** Text section **
My friend (who farms) told me recently of a little 2-year-old boy whose mom (another farming family) picked up a toy combine at a garage sale.  Obviously, it was used, and was missing the header, but the boy was so young, mom didn’t think this would be a problem.  Kids that age have great imaginations anyway, right?

Until she gave it to her son, and he remarked, “Where’s the header?  How do you expect me to get any work done without the header?!?”

In my defense, I’m from the ‘burbs, and my milk and bread came from the grocery store.  So evidently, a combine is not as effective (like, at all?) without its header.  Missing pieces in farming equipment mean no more bread on my table, and imaginary bread doesn’t fill the stomach very well.

All this brings to my mind what the Apostle Paul talks about when he compares the Body of Christ to an actual human body.  It’s that crucial idea that we need each other to be fully productive.  If the hand says to the foot “I don’t need you”, then the hand probably isn’t going anywhere!  Finally, Paul makes this simple but essential conclusion:

“All of you together are Christ’s body, and each of you is a part of it.”

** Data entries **
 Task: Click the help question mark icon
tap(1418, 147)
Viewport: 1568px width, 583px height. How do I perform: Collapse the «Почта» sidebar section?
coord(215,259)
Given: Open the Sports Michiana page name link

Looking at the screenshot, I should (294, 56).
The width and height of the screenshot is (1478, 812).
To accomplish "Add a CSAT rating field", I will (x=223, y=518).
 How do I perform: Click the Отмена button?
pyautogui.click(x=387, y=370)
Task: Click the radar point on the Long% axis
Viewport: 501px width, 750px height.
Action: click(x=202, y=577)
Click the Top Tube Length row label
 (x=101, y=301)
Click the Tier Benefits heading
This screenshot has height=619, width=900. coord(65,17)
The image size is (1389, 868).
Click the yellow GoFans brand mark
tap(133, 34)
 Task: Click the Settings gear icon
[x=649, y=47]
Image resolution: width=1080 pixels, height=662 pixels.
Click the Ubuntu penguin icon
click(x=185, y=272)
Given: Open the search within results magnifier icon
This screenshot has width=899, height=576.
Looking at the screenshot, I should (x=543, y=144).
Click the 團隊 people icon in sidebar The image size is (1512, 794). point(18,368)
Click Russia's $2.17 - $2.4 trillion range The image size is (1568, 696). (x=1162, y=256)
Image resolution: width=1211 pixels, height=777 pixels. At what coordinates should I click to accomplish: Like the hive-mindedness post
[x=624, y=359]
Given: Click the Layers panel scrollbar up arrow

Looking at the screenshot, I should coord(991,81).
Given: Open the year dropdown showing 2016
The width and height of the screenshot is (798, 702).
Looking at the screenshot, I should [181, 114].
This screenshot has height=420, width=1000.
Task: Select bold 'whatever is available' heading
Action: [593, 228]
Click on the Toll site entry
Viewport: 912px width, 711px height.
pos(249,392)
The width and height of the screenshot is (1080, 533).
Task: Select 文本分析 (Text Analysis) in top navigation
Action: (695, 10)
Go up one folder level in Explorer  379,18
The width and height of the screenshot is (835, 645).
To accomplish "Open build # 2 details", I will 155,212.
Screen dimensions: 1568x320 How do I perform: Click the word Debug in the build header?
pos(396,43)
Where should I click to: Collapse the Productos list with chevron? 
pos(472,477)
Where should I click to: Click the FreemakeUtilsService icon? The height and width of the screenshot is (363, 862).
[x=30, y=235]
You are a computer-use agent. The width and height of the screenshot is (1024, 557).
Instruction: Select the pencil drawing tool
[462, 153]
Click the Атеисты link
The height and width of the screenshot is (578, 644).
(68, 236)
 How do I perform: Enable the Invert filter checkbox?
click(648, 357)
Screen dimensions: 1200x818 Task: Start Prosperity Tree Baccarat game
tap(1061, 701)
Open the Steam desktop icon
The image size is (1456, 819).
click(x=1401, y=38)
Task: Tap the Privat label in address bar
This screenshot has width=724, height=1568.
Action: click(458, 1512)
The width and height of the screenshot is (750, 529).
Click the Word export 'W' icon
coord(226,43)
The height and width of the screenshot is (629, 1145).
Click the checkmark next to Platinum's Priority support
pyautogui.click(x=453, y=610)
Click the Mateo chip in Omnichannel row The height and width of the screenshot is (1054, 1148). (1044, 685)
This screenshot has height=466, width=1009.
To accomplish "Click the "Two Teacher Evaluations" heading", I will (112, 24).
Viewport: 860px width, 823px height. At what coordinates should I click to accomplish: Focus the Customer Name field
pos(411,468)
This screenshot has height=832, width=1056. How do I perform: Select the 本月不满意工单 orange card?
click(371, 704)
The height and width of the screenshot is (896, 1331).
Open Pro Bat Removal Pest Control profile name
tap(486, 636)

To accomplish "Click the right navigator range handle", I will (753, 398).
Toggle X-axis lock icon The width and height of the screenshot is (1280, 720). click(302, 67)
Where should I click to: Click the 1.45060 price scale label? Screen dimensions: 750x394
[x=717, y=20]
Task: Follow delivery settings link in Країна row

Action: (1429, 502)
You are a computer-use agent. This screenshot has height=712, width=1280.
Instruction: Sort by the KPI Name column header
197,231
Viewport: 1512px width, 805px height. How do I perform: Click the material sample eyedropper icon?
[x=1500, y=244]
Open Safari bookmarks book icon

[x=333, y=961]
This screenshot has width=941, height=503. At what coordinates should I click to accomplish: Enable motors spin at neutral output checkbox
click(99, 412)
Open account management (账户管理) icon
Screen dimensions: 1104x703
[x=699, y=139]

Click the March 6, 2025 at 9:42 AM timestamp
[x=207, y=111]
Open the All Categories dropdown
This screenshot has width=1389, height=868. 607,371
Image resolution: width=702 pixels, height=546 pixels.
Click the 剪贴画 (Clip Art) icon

** Short problem 1 **
Rewrite the paragraph starting "All this brings to my mind" from the piece about the toy combine as a short bulleted list that keeps its main points.
** Short problem 2 **
Pull out every line of the rows that contains the string "computer".
These rows have no connection to the piece about the toy combine.

** Written response 1 **
- The story calls to mind the Apostle Paul comparing the Body of Christ to an actual human body.
- The crucial idea is that we need each other to be fully productive.
- If the hand tells the foot "I don't need you," the hand probably isn't going anywhere.
- Paul ends with a simple but essential conclusion.

** Written response 2 **
You are a computer-use agent. The width and height of the screenshot is (1024, 557).
You are a computer-use agent. This screenshot has height=712, width=1280.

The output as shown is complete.